I learned the hard way that reaching makes you twist your hips away from the tree.
That is how you lose traction and swing, even with a lineman’s belt.
If you want a reminder that deer can still pick you off up there, I point people to how high can a deer jump because it helps you respect what they see and how athletic they are.
Height does not make you invisible, but safe and still can.
Teach A Kid Like You Want Them To Hunt With You At 30.
I take my two kids hunting now, and it changed how I think about stand safety.
I do not want them thinking the woods is a place where you “wing it.”
Here is what I do with them.
I make them say out loud when they are clipped in, and I make them show me the carabiner is locked.

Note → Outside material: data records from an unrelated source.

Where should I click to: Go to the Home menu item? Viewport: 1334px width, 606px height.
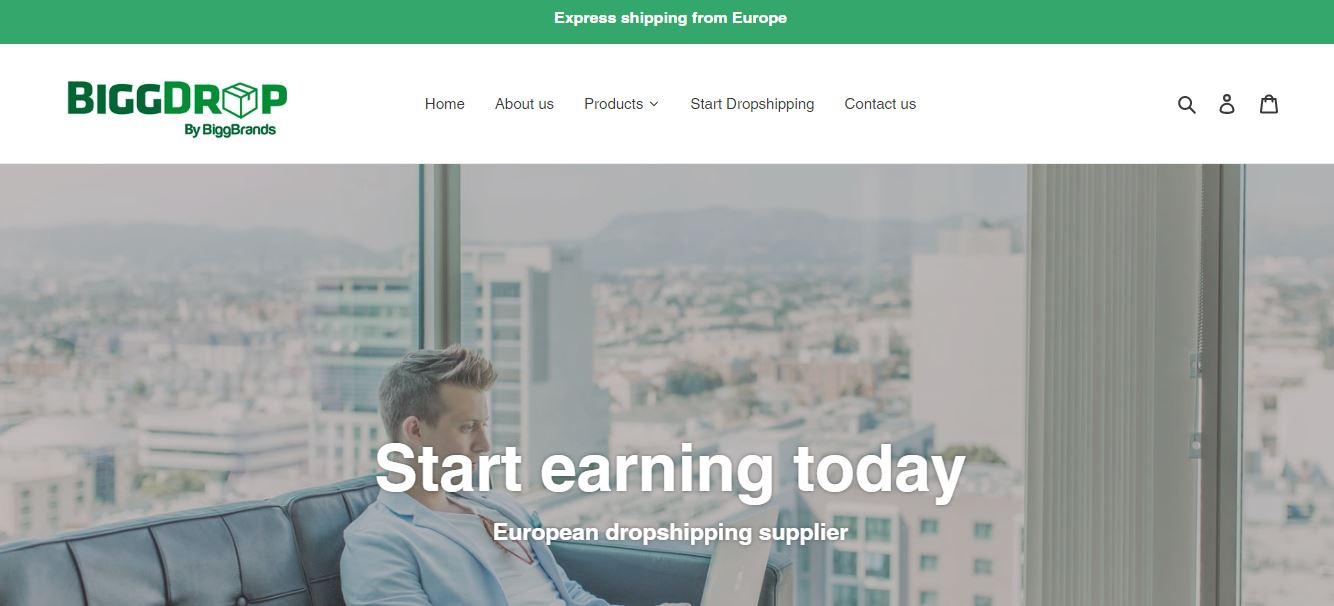444,104
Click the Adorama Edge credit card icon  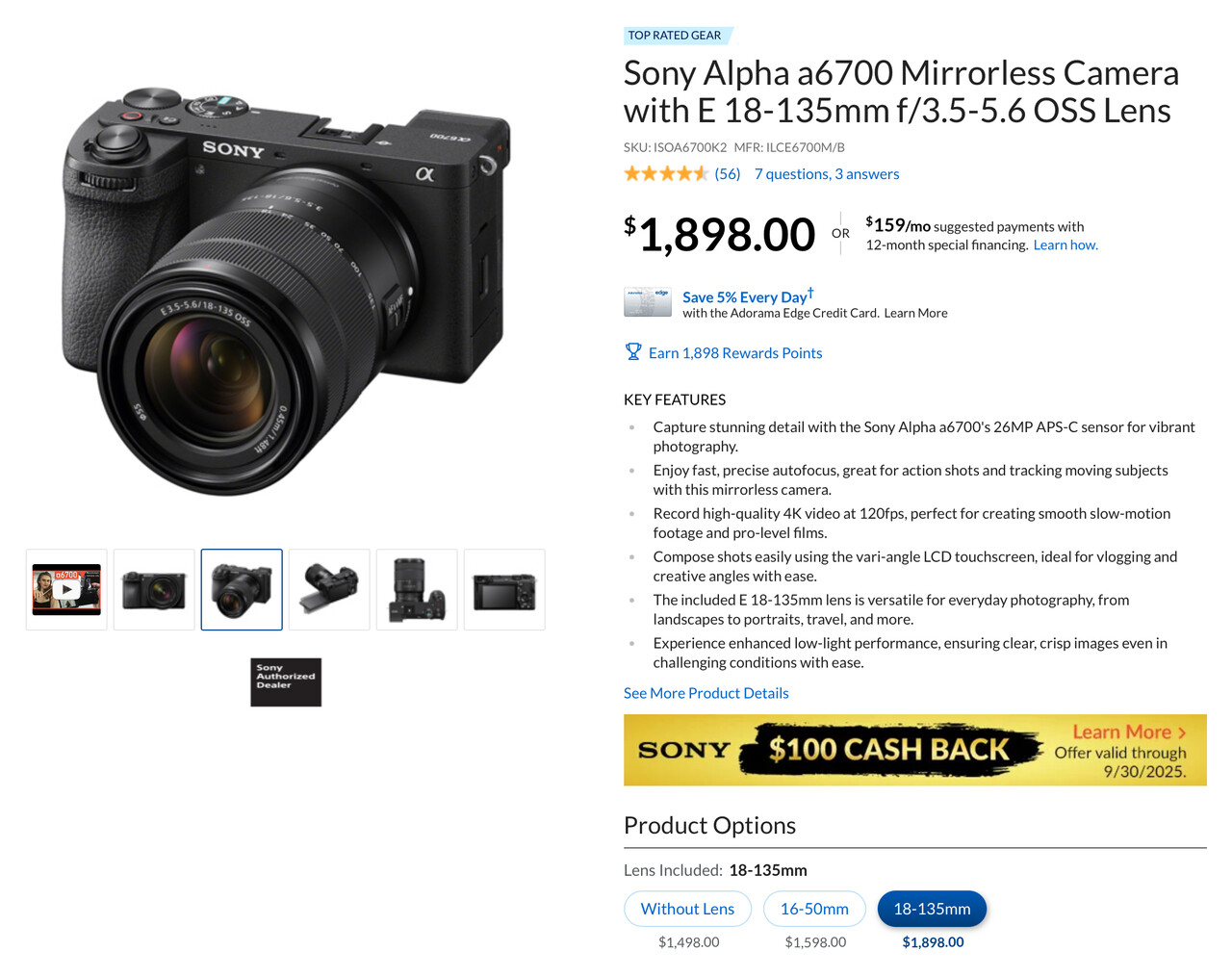(647, 303)
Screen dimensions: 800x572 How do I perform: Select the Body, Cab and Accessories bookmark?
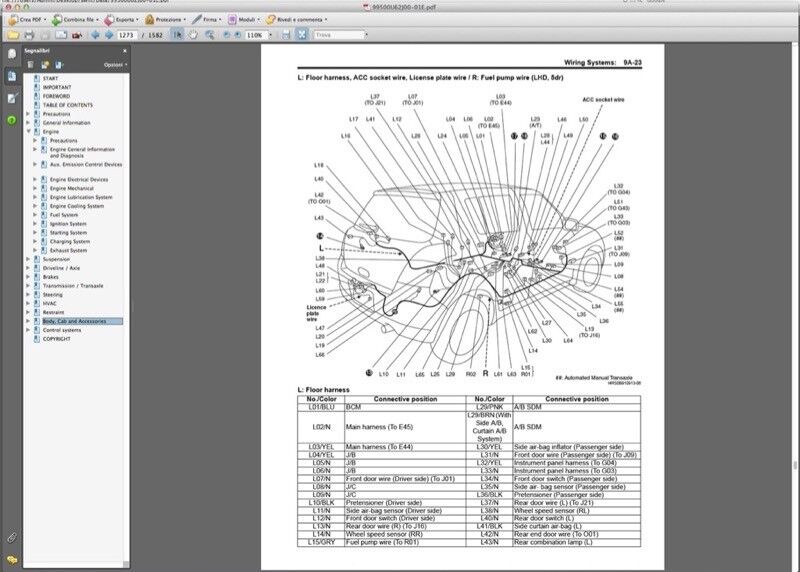81,321
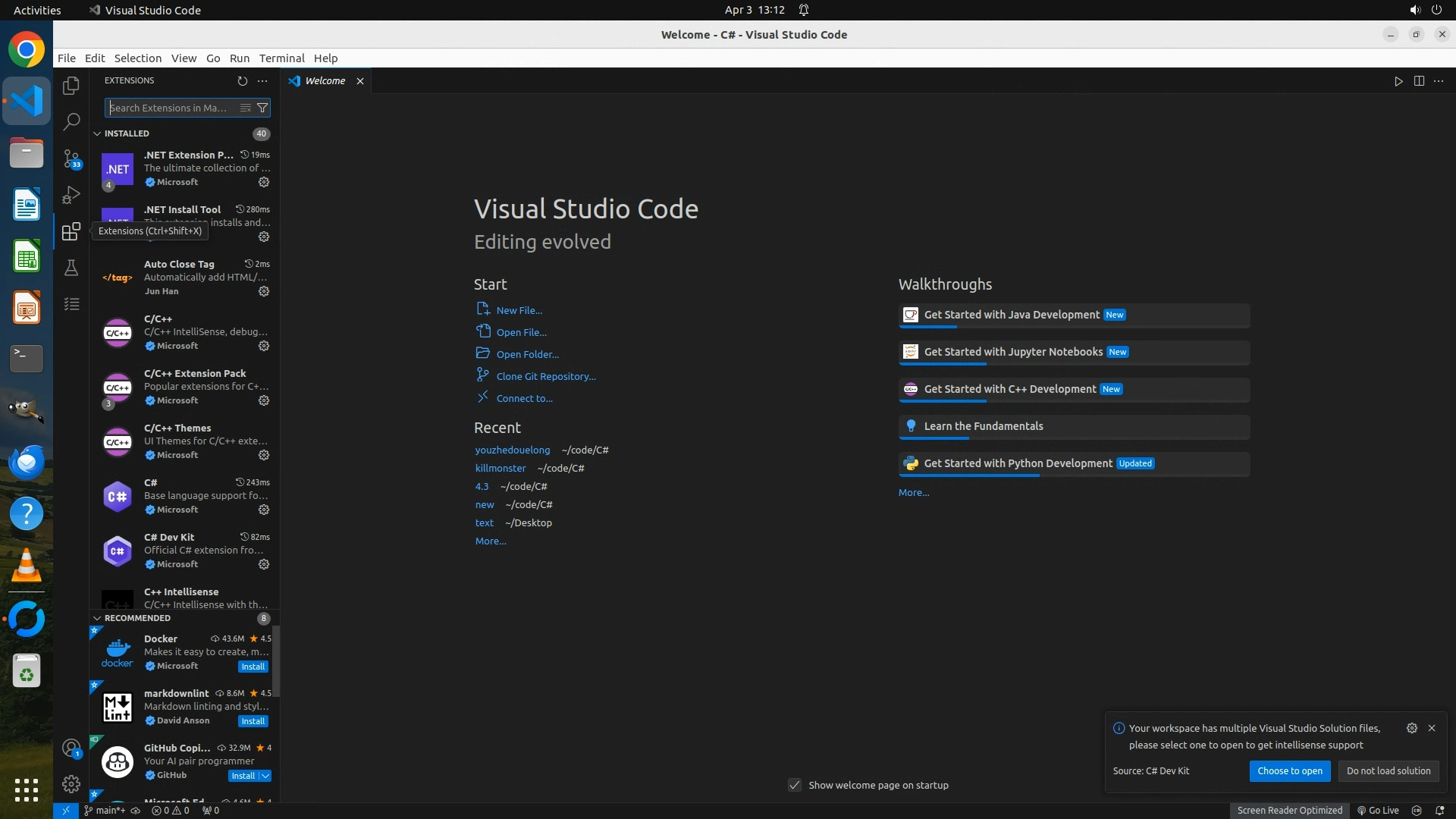
Task: Click Choose to open button
Action: pos(1289,770)
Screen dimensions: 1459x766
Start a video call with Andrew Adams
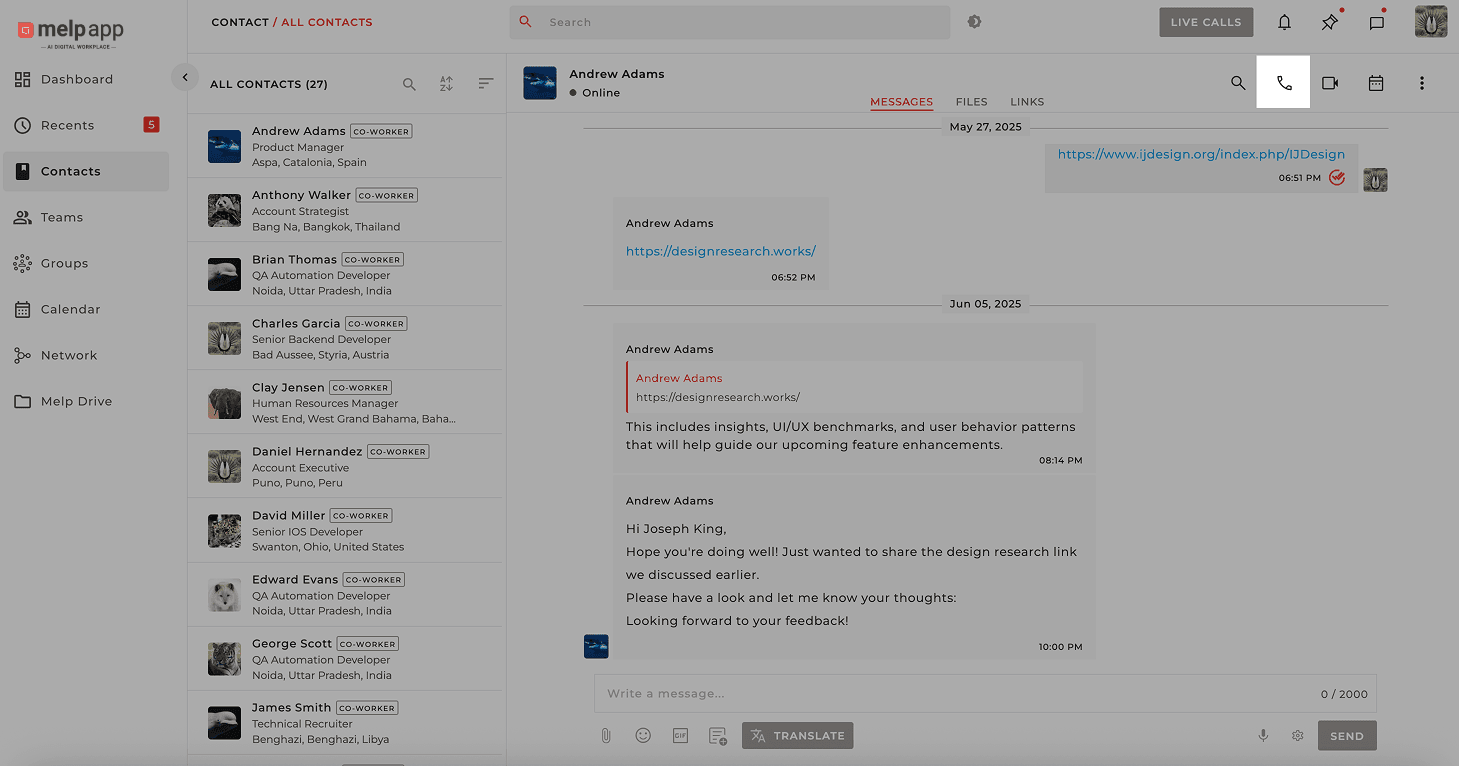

I also keep the first sit simple, because nerves plus height equals mistakes.
If your kid keeps asking questions about what deer are called, that is a good thing, and it is why I point new families to what a baby deer is called when they are learning.
Confidence keeps hands steady, and steady hands keep you safe.
Leave The Woods Like You Want To Hunt It Next Year.
I grew up poor and learned to hunt public land before I could afford leases.
That means I respect the trees and I clean up after myself.
Here is what I do every time I pull a set.
I take every strap, every tape scrap, and every pull rope, even if it is muddy and annoying.
If I see another guy’s trash, I grab it, because it keeps access open for all of us.
This connects to what I read in deer species sometimes when I am teaching new hunters, because different states have different rules and different deer, but good habits travel everywhere.
I am not a guide or an outfitter, just a guy who has been doing this a long time and wants you to skip the mistakes I made.
If you hang a stand solo, stay clipped in, stay patient, and do not let pride push you higher than your system can handle.